La puesta de largo de Rubí se convirtió primero en una broma viral en las redes sociales, luego en un evento social de masas, después en un reclamo de empresas y políticos que se acercaron al fenómeno a hacer caja y finalmente, desde la mañana del lunes, en un espectáculo costumbrista mexicano, divertido para algunos y bochornoso para otros.

Sí había más medios de comunicación que público se sabrá cuando se haga el recuento, pero desde primera hora cientos de personas se agolpaban en la comunidad de la Joya, en San Luis de Potosí, un pueblo de apenas 200 habitantes, a disfrutar de la fiesta que el padre de la homenajeada, Crescencio Ibarra, convirtió en macrofiesta al subir a YouTube una invitación sin restricciones.
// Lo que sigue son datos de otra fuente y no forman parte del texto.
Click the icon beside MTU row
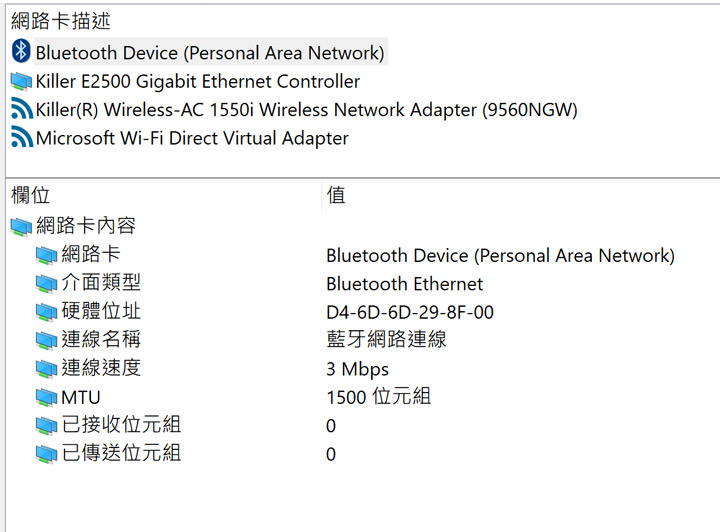[46, 398]
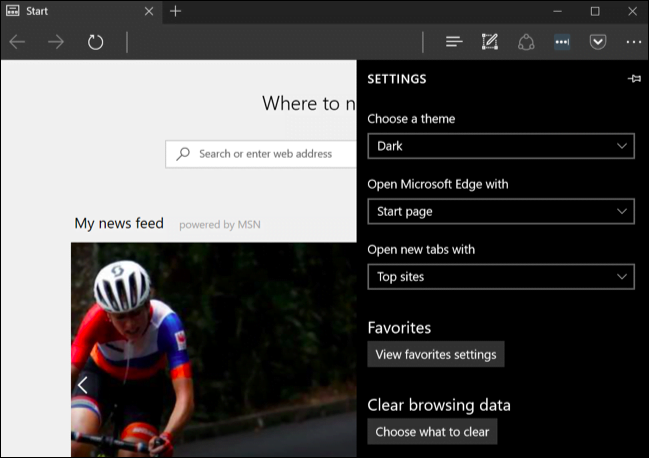649x458 pixels.
Task: Click the Forward navigation arrow
Action: pyautogui.click(x=56, y=42)
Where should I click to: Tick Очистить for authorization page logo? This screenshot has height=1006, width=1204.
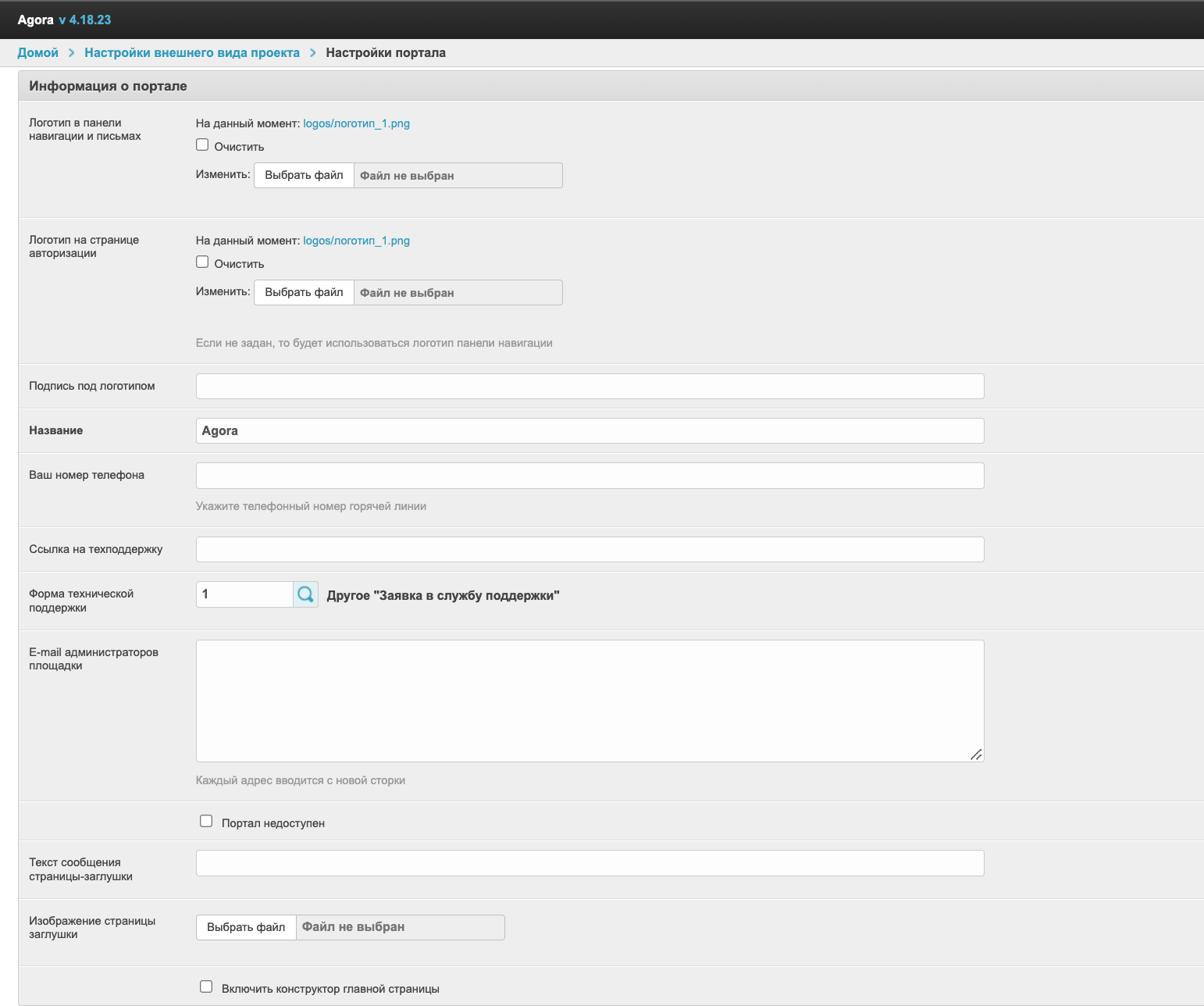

El maquillador de la primera dama, Angélica Rivera, daba a las 10 de la mañana los últimos retoques a Rubí, anunciaba el periódico Milenio, que ha dado un minuto a minuto de la celebración. La misa, según este medio, se celebró entre empujones de la multitud congregada y las decenas de periodistas, mientras familiares y amigos de la joven pedían calma.

Un accidente mortal
La adolescente, escoltada desde que salió de casa y que suspendió una rueda de prensa prevista para las nueve de la mañana, iba comprobando que la cosa iba a ser complicada cuando el cura echó de menos que se le hiciera la "obligada ofrenda" durante la misa. Según los familiares, la dádiva no llegó porque Carmen, la encargada de llevarla al altar, no había podido abrirse paso entre la multitud.
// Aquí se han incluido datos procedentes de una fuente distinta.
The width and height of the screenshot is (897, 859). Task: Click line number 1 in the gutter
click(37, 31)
Luego llegó ya el banquete, que Crescencio amenazó con cancelar si los medios seguían presionando a la joven, y se sirvió una multitudinaria comida de chilaquiles de mole de arroz y frijoles. Sonaba la música, Rubí y sus padres disfrutaban de la fiesta y los invitados se encaminaban a la famosa "chiva" (carrera de caballos), por la que el padre había ofrecido un premio de casi 500 euros al ganador. Desgraciadamente, un hombre murió y otro resultó herido durante la celebración tras atravesar la pista de la competición, según informó la Fiscalía.
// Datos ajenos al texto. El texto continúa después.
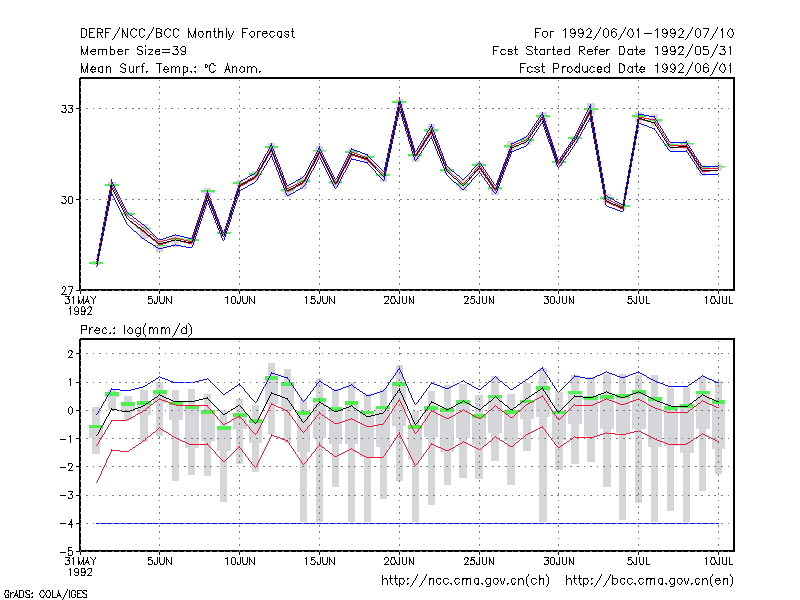Click the 20JUN temperature peak point

(399, 102)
El fenómeno Rubí, un huracán mediático inventado por todos, ha pasado para muchos de ser una divertida broma que pone en relieve el carácter festivo de los mexicanos a convertirse en un sinfin de tópicos que han acabado hartando a otra mayoría que cree que México tiene problemas más importantes en los que volcarse que la fiesta de una quinceañera.

Ha habido gobernadores que se han grabado en vídeo hablando con el padre ofreciéndole a la familia estancias en sus zonas turísticas mientras mejoraban, creen ellos, sus deterioradas imágenes públicas; compañías aéreas que han regalado billetes y diputados que se han postulado como padrinos al saber la repercusión de una fiesta que, sin el vídeo subido a YouTube y una broma de alguien que lo compartió, habría sido una más de las miles que se celebran cada año en el país.